(Beginning of Document text)

Will we get a mystery through stalking Gene Hunt?

The Murdoch Press—The Times, anyway—is putting forth a contrary viewpoint to all the hype around Ashes to Ashes, by journalist Caitlan Moran.
And I think she has a point.
In summary, Moran feels that Ashes to Ashes has reached some level of self-parody. The star is now undeniably Gene Hunt, which, as I put forth in the comments, must be akin to the Fonz getting top billing in Happy Days after Richie left.
Richie is Sam Tyler in this context.
Moran, who has seen the première, or pilot, writes:
It’s not Phil Glenister’s fault – he continues to play Hunt with malicious, controlled glee. The problem is with the show itself. It has lost its innocence. It’s gone from being a little bit in love with Hunt – as any rational programme would be – to borderline stalking him. Every Hunt entrance is a “Hero Shot” – slow pans, moody lighting, orchestral upswell. Every scene is waiting for Hunt to enter, or animate, or conclude it. The show will give him anything he wants – machineguns, a speedboat, a ludicrous plot resolution.
My remaining concern is whether we are as fond of the 1970s as we are of the 1980s. The cop show—what Americans call police procedurals now, in an effort to differentiate from English English*—probably reached a zenith in the 1970s in the UK, with shows such as The Sweeney (the sort-of inspiration for Life on Mars) and The Professionals (which was designed to compete with The Sweeney). In this context, The Sweeney is the Gospel of Matthew, and the last season of Special Branch with George Sewell was the Book of Malachi.

(End of Document text)

Task item A —
Please list every television show named in the Ashes to Ashes post.
Task item B —
In the Ashes to Ashes post, which show was designed to compete with The Sweeney?
Task item C —
Set down the Ashes to Ashes post word for word, from "The Murdoch Press—The" to "has a point.".

(Beginning of Available data)

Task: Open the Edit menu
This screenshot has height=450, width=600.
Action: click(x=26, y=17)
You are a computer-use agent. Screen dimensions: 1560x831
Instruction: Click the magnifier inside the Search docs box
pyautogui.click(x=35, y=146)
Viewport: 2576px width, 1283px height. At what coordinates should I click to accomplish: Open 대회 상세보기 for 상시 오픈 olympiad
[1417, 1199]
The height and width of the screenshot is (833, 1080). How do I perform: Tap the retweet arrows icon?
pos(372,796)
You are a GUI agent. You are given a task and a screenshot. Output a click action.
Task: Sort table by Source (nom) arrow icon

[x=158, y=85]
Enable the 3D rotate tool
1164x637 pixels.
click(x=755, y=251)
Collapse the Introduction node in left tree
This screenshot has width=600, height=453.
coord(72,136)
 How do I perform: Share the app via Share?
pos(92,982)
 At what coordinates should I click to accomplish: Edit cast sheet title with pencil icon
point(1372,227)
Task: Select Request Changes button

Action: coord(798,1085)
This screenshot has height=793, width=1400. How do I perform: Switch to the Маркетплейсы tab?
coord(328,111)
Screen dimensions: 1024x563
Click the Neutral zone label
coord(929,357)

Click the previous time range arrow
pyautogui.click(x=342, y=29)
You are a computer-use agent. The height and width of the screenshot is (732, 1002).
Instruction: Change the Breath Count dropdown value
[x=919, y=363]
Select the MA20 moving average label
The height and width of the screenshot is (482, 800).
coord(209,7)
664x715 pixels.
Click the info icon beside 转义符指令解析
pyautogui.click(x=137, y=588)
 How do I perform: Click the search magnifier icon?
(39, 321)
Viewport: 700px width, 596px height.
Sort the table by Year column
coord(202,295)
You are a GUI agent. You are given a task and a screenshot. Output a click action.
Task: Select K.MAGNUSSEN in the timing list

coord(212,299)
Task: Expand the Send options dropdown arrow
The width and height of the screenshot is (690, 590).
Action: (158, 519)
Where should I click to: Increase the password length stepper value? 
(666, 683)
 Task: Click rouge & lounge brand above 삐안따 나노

(End of Available data)

Result A —
Ashes to Ashes, Happy Days, The Sweeney, Life on Mars, The Professionals, Special Branch

Result B —
The Professionals.

Result C —
The Murdoch Press—The Times, anyway—is putting forth a contrary viewpoint to all the hype around Ashes to Ashes, by journalist Caitlan Moran.
And I think she has a point.